Le presentan
a Jesús a una mujer sorprendida en adulterio. Todos conocen su destino: será
lapidada hasta la muerte según lo establecido por la ley. Nadie habla del
adúltero. Como sucede siempre en una sociedad machista, se condena a la mujer y
se disculpa al varón. El desafío a Jesús es frontal: «La ley de Moisés nos
manda apedrear a las adúlteras. Tú ¿qué dices?».
Jesús no
soporta aquella hipocresía social alimentada por la prepotencia de los
varones. Aquella sentencia a muerte no viene de Dios. Con sencillez y
audacia admirables, introduce al mismo tiempo verdad, justicia y compasión en
el juicio a la adúltera: «el que esté sin pecado, que arroje la primera
piedra».
Los
acusadores se retiran avergonzados. Ellos saben que son los más responsables de
los adulterios que se cometen en aquella sociedad. Entonces Jesús se dirige a
la mujer que acaba de escapar de la ejecución y, con ternura y respeto grande,
le dice: «Tampoco yo te condeno». Luego, la anima a que su perdón se convierta
en punto de partida de una vida nueva: «Anda, y en adelante no peques más».

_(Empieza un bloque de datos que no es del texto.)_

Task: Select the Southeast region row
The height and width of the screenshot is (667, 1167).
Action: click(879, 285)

Así es Jesús. Por fin ha existido sobre la tierra alguien que no se ha dejado condicionar por ninguna ley ni poder opresivo. Alguien libre y magnánimo que nunca odió ni condenó, nunca devolvió mal por mal. En su defensa y su perdón a esta adúltera hay más verdad y justicia que en nuestras reivindicaciones y condenas resentidas.
Los
cristianos no hemos sido capaces todavía de extraer todas las
consecuencias que encierra la actuación liberadora de Jesús frente a
la opresión de la mujer. Desde una Iglesia dirigida e inspirada
mayoritariamente por varones, no acertamos a tomar conciencia de todas las
injusticias que sigue padeciendo la mujer en todos los ámbitos de la vida.

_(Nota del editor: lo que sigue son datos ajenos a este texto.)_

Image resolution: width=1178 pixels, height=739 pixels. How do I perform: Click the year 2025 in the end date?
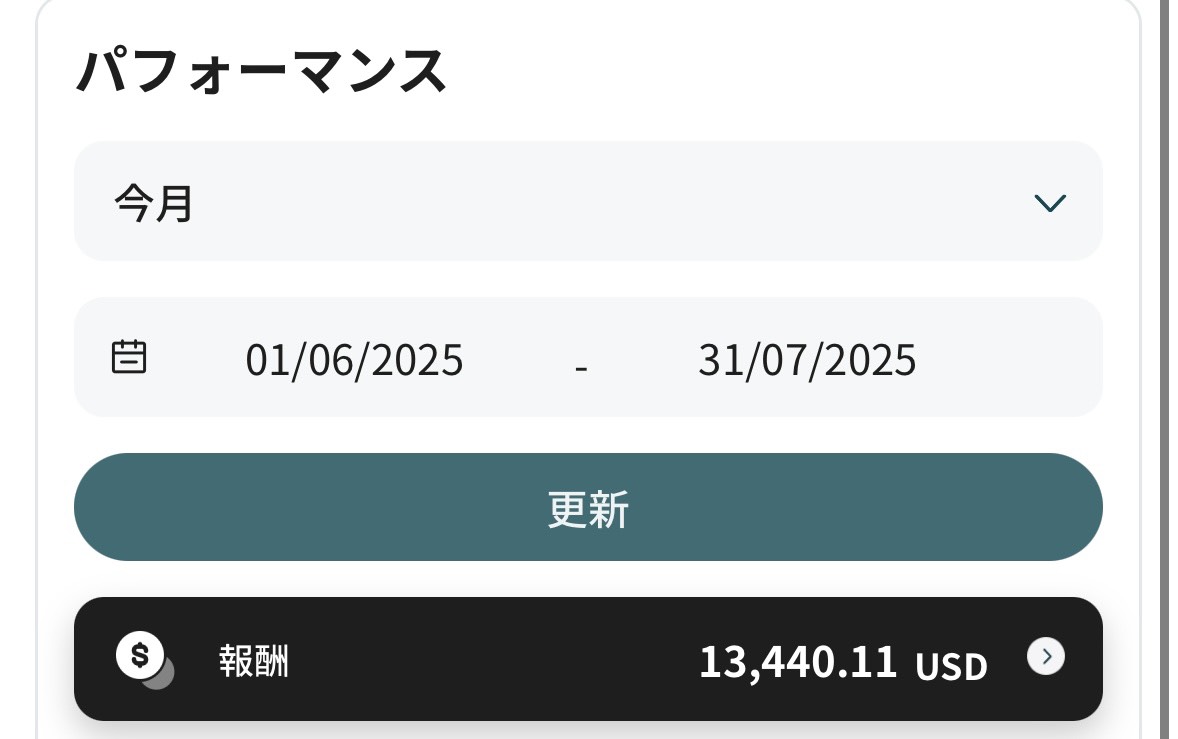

Algún teólogo hablaba hace unos años de «la revolución ignorada» por el
cristianismo.
Lo cierto es
que, veinte siglos después, en los países de raíces supuestamente cristianas,
seguimos viviendo en una sociedad donde con frecuencia la mujer no
puede moverse libremente sin temer al varón. La violación, el maltrato y la
humillación no son algo imaginario. Al contrario, constituyen una de las
violencias más arraigadas y que más sufrimiento genera.
¿No ha de
tener el sufrimiento de la mujer un eco más vivo y concreto en nuestras
celebraciones, y un lugar más importante en nuestra labor de concienciación social?
Pero, sobre todo, ¿no hemos de estar más cerca de toda mujer oprimida para
denunciar abusos, proporcionar defensa inteligente y protección eficaz?